• Instructions for the task
All records are to be transcribed in full; any pictures among them are to be skipped.

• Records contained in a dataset
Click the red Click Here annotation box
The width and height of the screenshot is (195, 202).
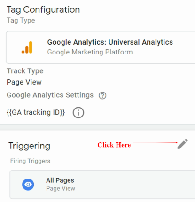click(x=114, y=145)
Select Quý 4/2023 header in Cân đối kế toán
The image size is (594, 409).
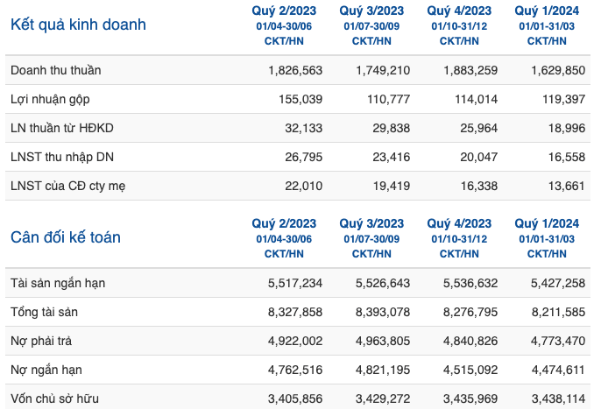pos(459,223)
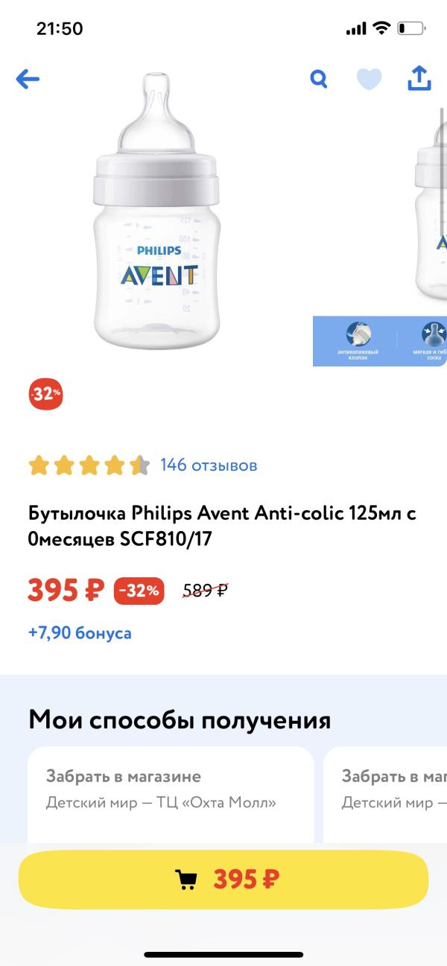
Task: Tap the round -32% discount badge
Action: pos(45,395)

• Solution to this exercise
Click the red Click Here annotation box
The width and height of the screenshot is (195, 202).
click(x=114, y=145)
Select Quý 4/2023 header in Cân đối kế toán
The image size is (594, 409).
pos(459,223)
Task: Tap the round -32% discount badge
Action: pos(45,395)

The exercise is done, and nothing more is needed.